Dia sedang merawat lengan yang patah dan memiliki luka di wajahnya.

"Itu seperti kiamat," kata Abdul Salam al-Mahmoud, seorang Suriah di kota utara Atareb.

"Dingin sekali dan ada hujan lebat, dan orang-orang perlu diselamatkan."

Gempa tersebut adalah yang terbesar yang tercatat di seluruh dunia oleh Survei Geologi AS sejak gempa di Atlantik Selatan yang terpencil pada Agustus 2021.

Di Turki, jumlah korban tewas mencapai 2.316, kata Otoritas Manajemen Bencana dan Darurat (AFAD), menjadikannya gempa paling mematikan di negara itu sejak gempa dengan kekuatan yang sama pada tahun 1999 menghancurkan wilayah Laut Marmara timur yang berpenduduk padat di dekat Istanbul, menewaskan lebih dari 17.000 orang. Sementara, lebih dari 13.000 orang terluka di Turki akibat gempa tersebut.

Sedangkan di Suriah, setidaknya 1.444 orang tewas dan 3.500 orang terluka, menurut angka dari pemerintah Damaskus dan petugas penyelamat di wilayah barat laut yang dikuasai pemberontak.

Koneksi internet yang buruk dan jalan yang rusak antara beberapa kota yang paling parah terkena dampak di selatan Turki, rumah bagi jutaan orang, menghambat upaya untuk menilai dan mengatasi dampaknya.

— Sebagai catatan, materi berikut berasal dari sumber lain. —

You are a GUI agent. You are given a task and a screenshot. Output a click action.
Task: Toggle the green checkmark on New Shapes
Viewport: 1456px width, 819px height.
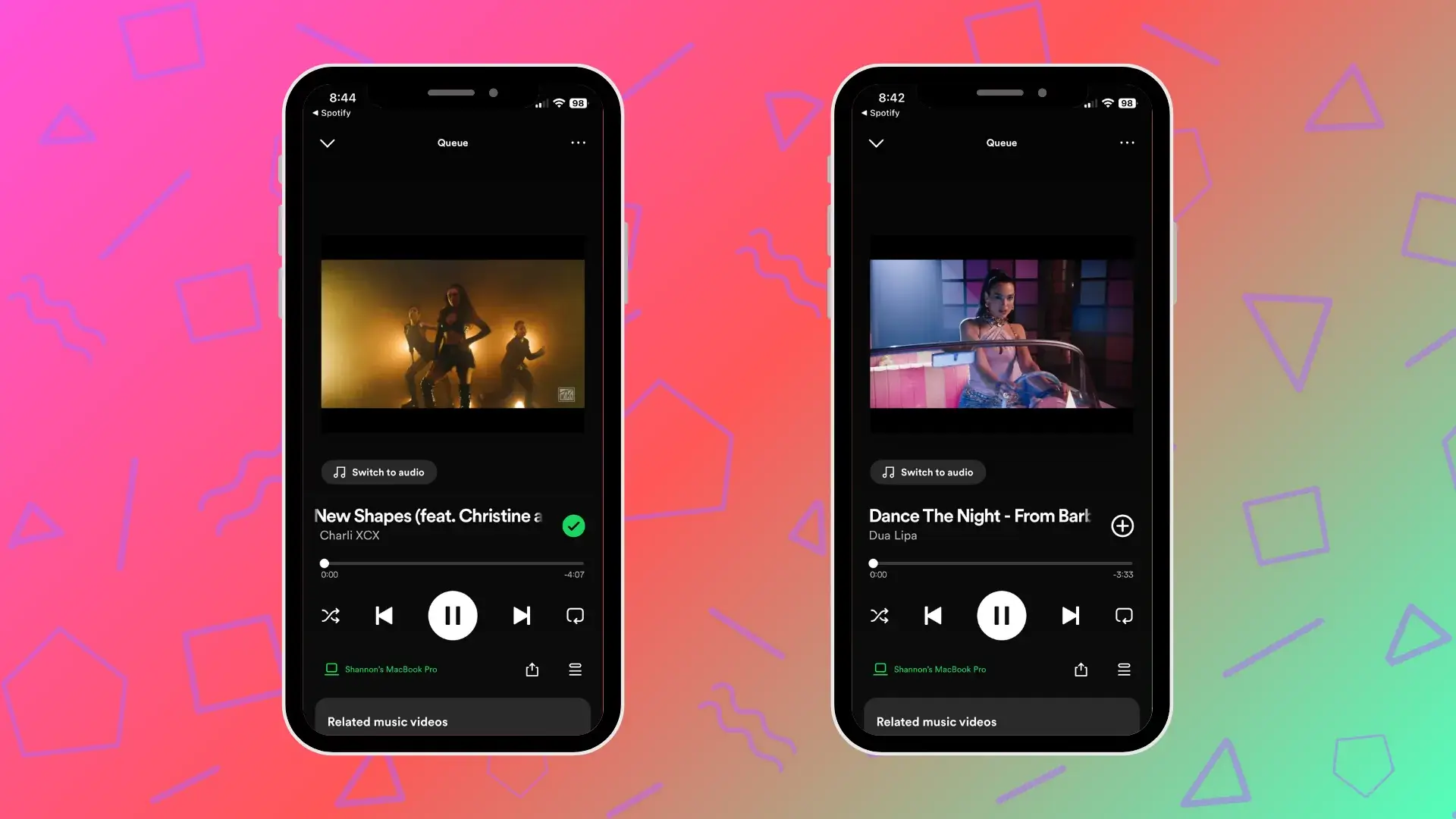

Suhu di beberapa daerah diperkirakan turun hingga mendekati titik beku dalam semalam, kondisi yang memburuk bagi orang-orang yang terjebak di bawah reruntuhan atau kehilangan tempat tinggal. Hujan turun pada Hari Senin setelah badai salju melanda negara itu pada akhir pekan.

Di Kota Iskenderun, Turki, tim penyelamat memanjat tumpukan puing yang dulunya merupakan bagian dari unit perawatan intensif rumah sakit pemerintah untuk mencari korban selamat. Petugas kesehatan melakukan apa yang mereka bisa untuk menangani serbuan baru pasien yang terluka.

"Ada pasien yang dioperasi tapi kami tidak tahu apa yang terjadi," kata Tulin, perempuan berusia 30-an, berdiri di luar rumah sakit, menyeka air mata dan berdoa.

Adapun di Suriah yang telah dilanda perang saudara selama lebih dari 11 tahun, Kementerian Kesehatan mengatakan 711 orang telah tewas. Sementara di Suriah barat laut yang dikuasai pemberontak, pekerja darurat mengatakan 733 orang tewas.

Terpisah, Perserikatan Bangsa-Bangsa mengatakan 4,1 juta orang, banyak dari mereka terlantar akibat konflik dan tinggal di kamp-kamp, sudah bergantung pada bantuan kemanusiaan lintas batas di Suriah barat laut dan upaya dukungan internasional diregangkan dan kekurangan dana.

"Masyarakat Suriah secara bersamaan dilanda wabah kolera yang sedang berlangsung dan peristiwa musim dingin yang keras termasuk hujan lebat dan salju selama akhir pekan," terang juru bicara PBB Stephane Dujarric kepada wartawan di New York.

Gempa kedua cukup besar untuk merobohkan lebih banyak bangunan dan, seperti yang pertama, dirasakan di seluruh wilayah, membahayakan tim penyelamat yang berjuang untuk menarik korban dari reruntuhan.